So for me, I think my leadership style was like most leaders—I was making it up. I was trying to turn people into my clone. I thought my job was to be loud and in control and brash and charismatic and influential. 

Maybe some of that’s true. I know lots of leaders that are a little more retiring, quiet, deliberative, and contemplative. That doesn’t describe me. 

So I’ve crashed and burned a few times. 

There comes a time when we realize as a leader, your job is to get work done with and through other people. That you are not the smartest person in the room. You are not the genius, but rather you should be the genius maker of others. That a little more patience, a little more abundance, a little more of a mindset that your job is to coach and grow and mentor and turn the spotlight off of you onto them.

My job is to be a talent magnet. Recruit and retain the best possible talent. And then clear away the red tape, solve their problems, give them feedback on their blind spots. Build a culture where they choose to stay and collaborate and thrive.

Data Breakout—Time Management

Scott is one of the most efficient leaders we’ve met. So it only felt right to share some data and tips for time management. Here’s what we learned from HV MacArthur’s Forbes article—Effective Time Management While Working Remotely During the COVID-19 Pandemic—which shares the insights that Clockwise found by analyzing user behaviors:

  • Meetings are increasing. Clockwise saw a 12% increase—that’s 1.5 hours per person—in meetings (compared to life before shelter in place). 
  • Pay attention to time between meetings. It’s important not to be passive with your “breath” time between meetings. Clockwise saw an 8% decrease in the amount of “focus time” measured by blocks of two hours or more used for deep work. 
  • MacArthur suggests blocking your calendar for high-priority projects, unless you want someone to book that little white space you have left on your calendar for something that might not be quite as important for you. That’s easier said than done, we know. But interesting all the same, and worth trying this week (or next week if your calendar is already looking pretty double-booked).

Leading by Intention

As a sales leader, your job is to build capability in others. Your job is not to rush in and save the day, or rush in and close the sale for them. Your job is not to turn that salesperson into your clone. They don’t have your skills. They don’t have your fears. They have different skills, different fears. 

Your job is to know their strengths and their weaknesses. Your job is to build a high-trust relationship with those who work with you.

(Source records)
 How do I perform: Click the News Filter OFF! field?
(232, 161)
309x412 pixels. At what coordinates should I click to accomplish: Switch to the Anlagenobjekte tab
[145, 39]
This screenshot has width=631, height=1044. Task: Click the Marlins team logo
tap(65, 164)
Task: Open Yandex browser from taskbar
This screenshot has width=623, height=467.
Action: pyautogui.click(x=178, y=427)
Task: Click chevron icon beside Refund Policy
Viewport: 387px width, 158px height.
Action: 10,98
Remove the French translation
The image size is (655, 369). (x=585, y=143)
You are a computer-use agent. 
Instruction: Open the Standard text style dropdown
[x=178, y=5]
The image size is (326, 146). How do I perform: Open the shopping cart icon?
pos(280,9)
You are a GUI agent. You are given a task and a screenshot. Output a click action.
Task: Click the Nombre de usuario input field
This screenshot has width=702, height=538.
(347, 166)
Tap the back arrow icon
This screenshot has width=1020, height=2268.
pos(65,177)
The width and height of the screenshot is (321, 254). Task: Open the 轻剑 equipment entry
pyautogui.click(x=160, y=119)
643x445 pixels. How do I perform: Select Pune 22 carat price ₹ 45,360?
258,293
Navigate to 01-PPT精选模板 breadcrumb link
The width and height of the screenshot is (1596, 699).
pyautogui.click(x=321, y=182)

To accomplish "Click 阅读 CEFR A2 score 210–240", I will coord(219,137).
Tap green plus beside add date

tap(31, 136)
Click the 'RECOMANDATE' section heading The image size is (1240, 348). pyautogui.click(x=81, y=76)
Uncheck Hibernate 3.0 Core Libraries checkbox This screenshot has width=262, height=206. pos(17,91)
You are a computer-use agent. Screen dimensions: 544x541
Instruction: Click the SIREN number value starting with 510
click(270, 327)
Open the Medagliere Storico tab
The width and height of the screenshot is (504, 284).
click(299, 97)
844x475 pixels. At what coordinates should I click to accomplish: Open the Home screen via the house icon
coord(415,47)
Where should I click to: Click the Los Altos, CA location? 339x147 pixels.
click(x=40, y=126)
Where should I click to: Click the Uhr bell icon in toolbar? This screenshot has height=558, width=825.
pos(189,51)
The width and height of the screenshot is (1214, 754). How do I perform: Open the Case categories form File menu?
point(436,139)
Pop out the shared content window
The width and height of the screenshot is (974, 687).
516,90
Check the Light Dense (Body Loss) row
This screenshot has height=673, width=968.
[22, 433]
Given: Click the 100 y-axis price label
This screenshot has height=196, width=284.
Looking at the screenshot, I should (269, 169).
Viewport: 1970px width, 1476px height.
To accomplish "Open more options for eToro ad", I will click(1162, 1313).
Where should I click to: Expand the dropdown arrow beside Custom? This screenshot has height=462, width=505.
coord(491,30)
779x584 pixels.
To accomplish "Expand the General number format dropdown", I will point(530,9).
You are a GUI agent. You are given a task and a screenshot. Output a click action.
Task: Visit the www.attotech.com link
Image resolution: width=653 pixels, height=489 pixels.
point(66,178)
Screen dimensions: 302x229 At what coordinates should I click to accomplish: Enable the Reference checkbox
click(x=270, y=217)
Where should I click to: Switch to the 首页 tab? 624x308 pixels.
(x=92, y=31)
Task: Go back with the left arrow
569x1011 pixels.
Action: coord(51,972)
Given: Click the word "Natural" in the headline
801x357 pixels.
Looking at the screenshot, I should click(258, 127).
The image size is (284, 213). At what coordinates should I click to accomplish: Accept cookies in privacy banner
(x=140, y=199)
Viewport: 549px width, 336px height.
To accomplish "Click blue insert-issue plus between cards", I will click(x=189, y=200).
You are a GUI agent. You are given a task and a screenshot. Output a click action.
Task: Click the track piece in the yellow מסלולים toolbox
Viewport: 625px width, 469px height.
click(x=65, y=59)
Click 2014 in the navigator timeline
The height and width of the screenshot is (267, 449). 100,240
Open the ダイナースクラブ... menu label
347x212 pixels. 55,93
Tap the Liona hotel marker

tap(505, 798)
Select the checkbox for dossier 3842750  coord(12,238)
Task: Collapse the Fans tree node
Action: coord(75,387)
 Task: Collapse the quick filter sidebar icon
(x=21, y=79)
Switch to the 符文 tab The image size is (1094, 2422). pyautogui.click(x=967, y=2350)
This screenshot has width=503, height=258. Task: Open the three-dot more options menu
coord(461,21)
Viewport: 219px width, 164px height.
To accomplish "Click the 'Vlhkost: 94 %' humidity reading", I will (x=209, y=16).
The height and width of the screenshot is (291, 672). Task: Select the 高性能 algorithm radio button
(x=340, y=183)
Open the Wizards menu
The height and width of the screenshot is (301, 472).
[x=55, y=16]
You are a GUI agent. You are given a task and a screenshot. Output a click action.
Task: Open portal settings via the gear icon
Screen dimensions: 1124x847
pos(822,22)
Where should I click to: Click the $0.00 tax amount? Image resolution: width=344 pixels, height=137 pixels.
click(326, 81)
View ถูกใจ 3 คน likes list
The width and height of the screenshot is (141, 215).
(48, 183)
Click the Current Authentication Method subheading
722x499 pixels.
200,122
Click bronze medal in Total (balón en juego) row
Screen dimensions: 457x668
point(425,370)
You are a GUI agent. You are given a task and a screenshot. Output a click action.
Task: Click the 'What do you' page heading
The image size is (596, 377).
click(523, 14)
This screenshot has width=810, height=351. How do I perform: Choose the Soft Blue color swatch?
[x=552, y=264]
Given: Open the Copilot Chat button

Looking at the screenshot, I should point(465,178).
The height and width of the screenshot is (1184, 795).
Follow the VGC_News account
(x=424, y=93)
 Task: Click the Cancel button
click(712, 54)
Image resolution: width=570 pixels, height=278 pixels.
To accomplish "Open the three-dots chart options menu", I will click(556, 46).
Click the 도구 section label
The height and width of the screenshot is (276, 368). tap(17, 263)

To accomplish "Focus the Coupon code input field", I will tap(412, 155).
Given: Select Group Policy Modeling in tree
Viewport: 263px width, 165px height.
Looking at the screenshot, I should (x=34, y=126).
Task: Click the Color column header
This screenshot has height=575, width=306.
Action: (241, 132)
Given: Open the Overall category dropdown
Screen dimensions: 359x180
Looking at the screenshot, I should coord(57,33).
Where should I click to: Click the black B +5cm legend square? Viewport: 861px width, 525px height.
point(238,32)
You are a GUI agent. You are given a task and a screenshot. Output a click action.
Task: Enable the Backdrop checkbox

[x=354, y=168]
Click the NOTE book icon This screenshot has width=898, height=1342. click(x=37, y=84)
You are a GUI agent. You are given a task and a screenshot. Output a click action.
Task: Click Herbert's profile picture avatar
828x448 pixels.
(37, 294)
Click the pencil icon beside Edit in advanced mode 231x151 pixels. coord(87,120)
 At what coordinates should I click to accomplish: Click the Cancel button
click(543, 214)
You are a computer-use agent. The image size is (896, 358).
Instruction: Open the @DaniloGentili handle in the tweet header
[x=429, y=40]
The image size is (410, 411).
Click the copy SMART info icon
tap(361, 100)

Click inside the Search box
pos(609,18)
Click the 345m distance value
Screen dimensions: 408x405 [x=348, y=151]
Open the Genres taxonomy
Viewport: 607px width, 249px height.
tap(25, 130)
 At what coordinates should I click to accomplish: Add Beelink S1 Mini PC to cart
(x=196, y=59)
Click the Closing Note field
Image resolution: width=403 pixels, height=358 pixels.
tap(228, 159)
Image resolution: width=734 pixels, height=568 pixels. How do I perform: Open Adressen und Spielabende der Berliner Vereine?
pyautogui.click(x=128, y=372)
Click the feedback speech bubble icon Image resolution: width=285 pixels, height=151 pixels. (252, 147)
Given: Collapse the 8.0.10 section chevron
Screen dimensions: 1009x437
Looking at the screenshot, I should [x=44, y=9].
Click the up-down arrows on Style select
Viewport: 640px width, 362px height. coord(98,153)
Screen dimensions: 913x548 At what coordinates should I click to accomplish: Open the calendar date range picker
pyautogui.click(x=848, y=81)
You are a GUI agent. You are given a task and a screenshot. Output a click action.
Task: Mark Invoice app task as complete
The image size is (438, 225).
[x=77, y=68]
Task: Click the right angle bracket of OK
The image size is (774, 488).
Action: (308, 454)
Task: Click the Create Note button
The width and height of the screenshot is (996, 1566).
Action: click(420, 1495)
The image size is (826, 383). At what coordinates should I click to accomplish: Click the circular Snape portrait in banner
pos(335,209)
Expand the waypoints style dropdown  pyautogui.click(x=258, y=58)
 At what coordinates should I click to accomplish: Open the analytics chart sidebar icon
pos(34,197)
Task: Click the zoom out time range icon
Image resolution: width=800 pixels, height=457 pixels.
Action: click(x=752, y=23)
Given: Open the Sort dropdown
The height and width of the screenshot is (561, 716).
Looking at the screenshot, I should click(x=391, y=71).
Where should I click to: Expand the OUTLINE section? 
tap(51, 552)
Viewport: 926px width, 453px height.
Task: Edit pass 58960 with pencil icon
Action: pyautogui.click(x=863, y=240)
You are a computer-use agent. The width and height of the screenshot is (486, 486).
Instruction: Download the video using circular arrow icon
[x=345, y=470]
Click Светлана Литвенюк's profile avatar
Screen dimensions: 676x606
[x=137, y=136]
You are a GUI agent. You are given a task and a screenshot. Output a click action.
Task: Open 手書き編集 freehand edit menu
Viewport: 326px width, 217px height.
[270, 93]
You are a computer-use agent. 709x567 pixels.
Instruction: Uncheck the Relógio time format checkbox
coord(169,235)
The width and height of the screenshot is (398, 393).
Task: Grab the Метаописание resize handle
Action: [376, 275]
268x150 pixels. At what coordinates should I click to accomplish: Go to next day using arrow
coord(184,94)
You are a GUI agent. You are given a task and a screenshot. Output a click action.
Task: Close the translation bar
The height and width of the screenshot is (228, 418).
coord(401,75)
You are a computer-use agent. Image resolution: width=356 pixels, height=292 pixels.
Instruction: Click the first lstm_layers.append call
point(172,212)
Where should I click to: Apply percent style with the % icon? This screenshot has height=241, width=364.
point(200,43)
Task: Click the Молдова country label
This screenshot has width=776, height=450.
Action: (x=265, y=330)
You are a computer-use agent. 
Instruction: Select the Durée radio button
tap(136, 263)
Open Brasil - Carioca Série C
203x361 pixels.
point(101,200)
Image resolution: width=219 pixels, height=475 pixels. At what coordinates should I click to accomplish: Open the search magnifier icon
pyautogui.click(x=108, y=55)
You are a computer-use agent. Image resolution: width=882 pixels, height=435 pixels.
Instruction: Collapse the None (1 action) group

INSTRUCTIONS:
**a.** According to the text on leadership, by how much did Clockwise find meetings had increased?
**b.** Carry on writing the text on leadership, starting after its last sentence.

ANSWERS TO EACH TASK:
**a.** By 12%, which is 1.5 hours per person, compared to life before shelter in place.

**b.**
People don’t quit leaders who love them. People quit bad bosses and corrupt cultures. As a sales leader, if my intent is to build your income, build your confidence, build your skills, build your 401K, help get your kids through college, I’m going to lead you differently than if I think, “My job is to help you get me in good standing with my boss.” It’s a fundamentally different mindset. 

You hear this HR adage all the time—that people are an organization’s most valuable asset. It’s absolutely not true. People are not an organization’s most valuable asset. Rather, it’s the relationships between those people that are your company’s killer app. That is your organization’s competitive advantage.

The Critical Skill

I think self-awareness is probably the most under-utilized leadership competency, because self-awareness flows from feedback…from having other people talk to you about your blind spots. 

Grow your self-awareness through making it safe for other people to tell you their truth. 

  • What is it like to go on a sales call with you? 
  • What is it like to be in a pipeline review meeting with you? 
  • What is it like to come to the end of the quarter with you and make my goal, but have no celebration or no collaboration? 
  • What is it like to bring a deal to you, and then you steal it from me and close it for yourself, or take the credit? 

Whatever it is. Ask what it’s like to work for you.

I come back to this vulnerability piece so often. You can still be a respected and influential leader that grows and stretches contribution. And be relatable and share stories that are real. And be open to people’s feedback to grow your self-reflection. That’s the kind of boss I want to work for.